#22

51.7K 6.8K 670
                                    

Hampir seharian ini, dia lebih banyak tidur. Adrian nggak tau apakah itu karena dia terjaga hampir semalaman setelah mereka mengobrol dengan topik tidak menentu hingga fajar nyaris tiba atau karena dia memang sudah kelewat capek. Gadis itu bahkan masih terlelap dengan nyenyak ketika Adrian berhenti sejenak untuk mengumpulkan helai rambut panjangnya dan menyatukannya dalam sebuah ikatan. Bukan karena Adrian nggak suka melihat rambutnya tergerai, hanya saja jatuh tertidur dengan hampir seluruh wajah tertutupi oleh rambut bukan sesuatu yang Adrian kira akan terasa nyaman. Dengkurannya halus. Mulutnya agak sedikit terbuka, membuat cowok itu harus mati-matian menahan diri untuk nggak menciumnya.

Sayang banget.

Padahal seandainya Azalea nggak tertidur, Adrian mungkin nggak akan ragu membelokkan mobil untuk mencari pantai. Yah, apa gunanya melewati sepanjang jalur pantura kalau tidak mencoba mampir di pantai—meskipun jelas kualitas pantai-pantai di Jawa tidak bisa dibandingkan dengan pantai-pantai indah di luar pulau terpadat di Indonesia ini, seperti misalnya Lombok atau Flores. Meskipun begitu, ketika Adrian mengingat apa saja yang sudah terjadi pada Azalea selama beberapa minggu belakangan, mau nggak mau dia berpikiran bahwa membiarkan cewek itu tidur adalah pilihan terbaik.
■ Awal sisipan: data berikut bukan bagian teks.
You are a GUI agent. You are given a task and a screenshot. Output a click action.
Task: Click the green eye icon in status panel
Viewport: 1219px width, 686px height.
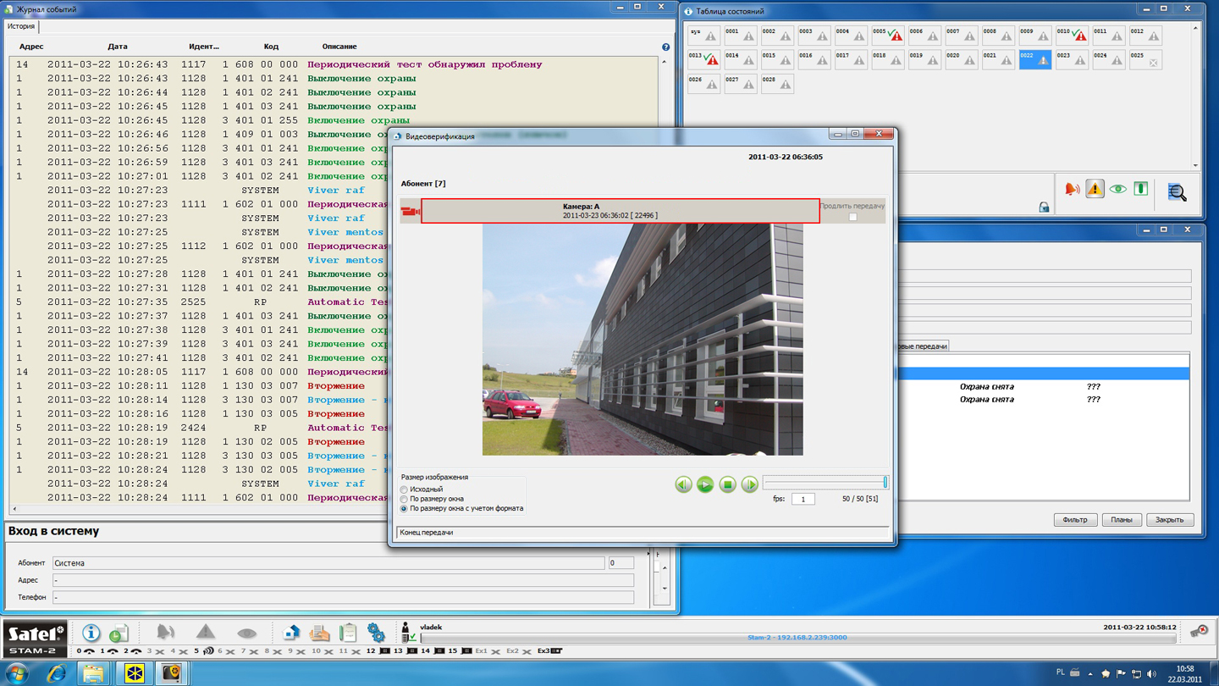pos(1117,190)
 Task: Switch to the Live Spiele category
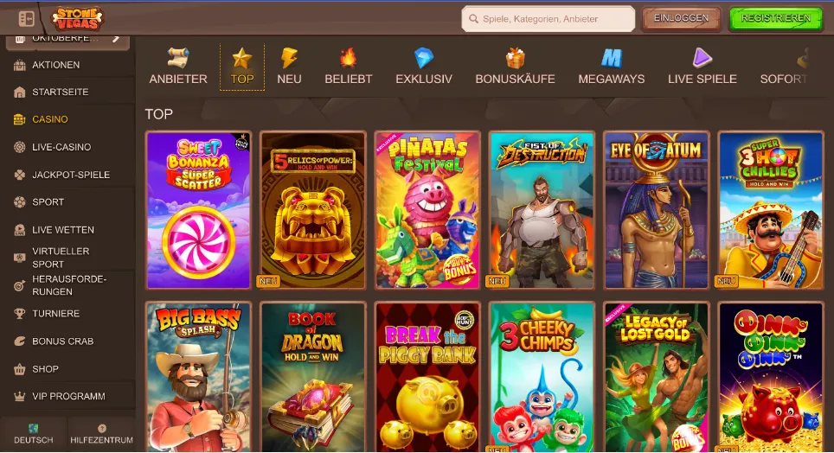click(702, 67)
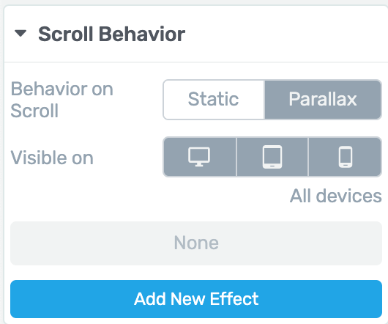Click the Add New Effect button
Image resolution: width=388 pixels, height=324 pixels.
coord(196,299)
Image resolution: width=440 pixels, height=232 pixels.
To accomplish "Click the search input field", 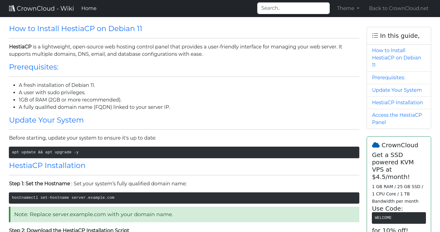I will (293, 8).
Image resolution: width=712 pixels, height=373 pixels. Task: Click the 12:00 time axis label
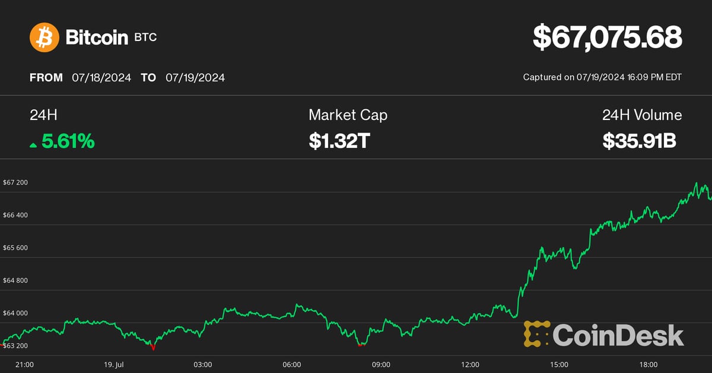click(x=470, y=365)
Karena ketika seseorang tidur, dia bisa melupakan sejenak realita yang ada. Rasa sakit, kesedihan, apapun itu, semuanya lenyap tanpa bekas pada detik pertama seseorang memutuskan terbang ke alam mimpi. Dan lagi, biar Adrian kasih tau sebuah rahasia, Azalea terlihat jauh lebih baik saat tidur.

She is, indeed, effortlessly wonderful.

Tapi, well, ternyata Azalea nggak butuh menunggu seharian atau ciuman dari pangeran tampan untuk terbangun. Saat jarum pendek jam merambat ke angka sebelas siang, kelopak matanya samar bergetar sebelum akhirnya terbuka. Gadis itu sempat mengerjapkan matanya beberapa kali, seperti tengah beradaptasi dengan silaunya cahaya sebelum kepalanya tertoleh pada sosok yang ada di sebelahnya.

"Morning, sunshine," ujar Adrian dengan nada geli yang membuat Azalea langsung memberengut seakan dia merasa terhina.

"Udah hampir jam dua belas siang dan lo bilang ini pagi?" katanya dengan sebelah alis yang diangkat. "Lo nyindir apa ngeledek?"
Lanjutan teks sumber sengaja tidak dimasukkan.